Body weight exercises that’ll get you significant results like you may get from using gym equipment have to be just as tough so because many of these utilise a large part or even all of your own bodyweight, trust me, these arejust that!

With that said though, these aren’t all exercises for beginners but with practice, even attempting just 1 or 2 reps a day, anyone can learn to perform them.

For some of the exercises there is a conventional or easier version included that can be used as a way to build technique and strength enabling you to step up to the more advanced one.


Equipment

2 Chairs or a bench, 1 Broom stick.


Exercises

Shoulders

Bodyweight Shoulder Press – Stand facing a wall and perform a handstand against it by bending down placing your hands slightly wider than shoulder width apart on the floor and with your legs and feet push your entire body off the feet and in to the handstand position with arms straight. Use one leg bent at the knee, foot resting against the wall, to stabilise your body. This is the start position.

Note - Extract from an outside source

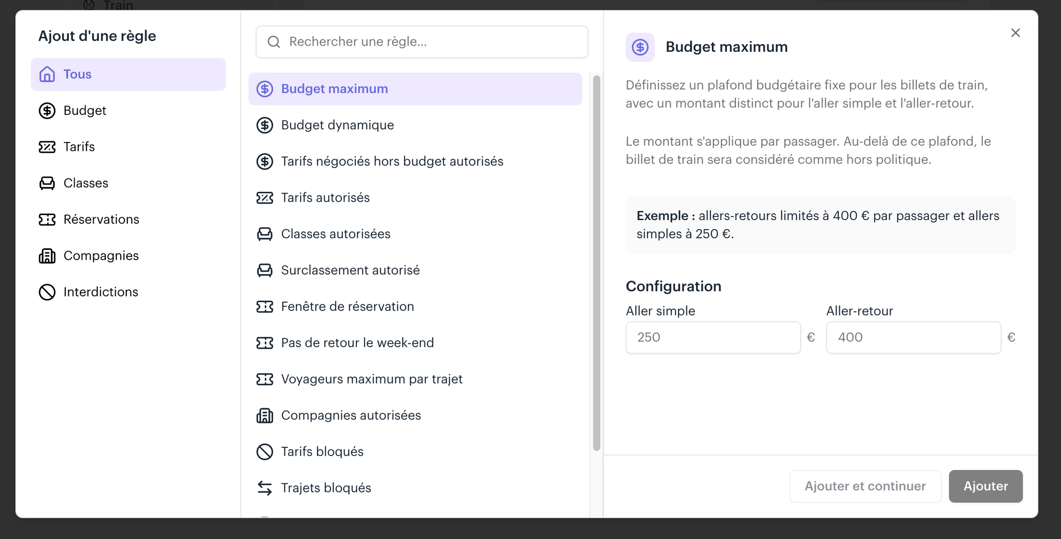The width and height of the screenshot is (1061, 539).
Task: Click the rule list vertical scrollbar
Action: coord(596,263)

Execute the exercise by lowering your body towards the floor until your head just touches it, but doesn’t rest against it and then return to the start position, with arms straightened. Repeat the process until the exercise is over.

Difficulty – Hard

Muscles Trained – Deltoids, Upper Back/Lats/Traps, Chest, Triceps, Core


Assisted Bodyweight Shoulder Press – Place the two chairs with the seats facing and touching each other so there is no gap between them. Kneel on the seats with one knee on each. Carefully lower your upper body towards the floor placing both hands on the floor with arms straight. Hold this position of an assisted handstand. This is the start position.

Execute the exercise by lowering your body towards the floor until your head just touches it, but doesn’t rest against it and then return to the start position, with arms straightened. Repeat the process until the exercise is over.

Difficulty – Hard

Muscles Trained – Deltoids, Upper Back/Lats/Traps, Chest, Triceps, Core


Arms/Biceps

Inverted Bicep Curls / Horizontal Barbell Pull-Ups РPlace the two chairs with their backs facing each other, slightly wider than shoulder with apart (closer than the distance for inverted rows). Place the broom stick perpendicular to, and across the top of the chair backs so the chair backs are supporting it.

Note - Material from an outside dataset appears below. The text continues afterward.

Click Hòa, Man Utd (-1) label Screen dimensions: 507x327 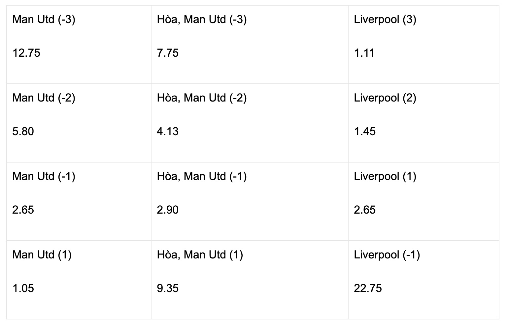click(x=202, y=176)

Get on the floor and position yourself under the broom stick so your shoulders are approximately parallel to it. Reach up and firmly grip the broom stick with an underhand grip positioning each hand shoulder width apart. Move your feet forward and lift your body, bracing it and forming a straight line with your back and legs. This is the start position.

To perform the exercise, slowly pull yourself towards the broom stick with your arms as if trying to get your forehead to make contact with it. Focus on engaging the biceps throughout, allowing them to do the lifting and try to hold the top position briefly and then allow yourself to lower back down to the start position, maintaining the straight line between your back and legs at all times and repeat the process until the exercise is over.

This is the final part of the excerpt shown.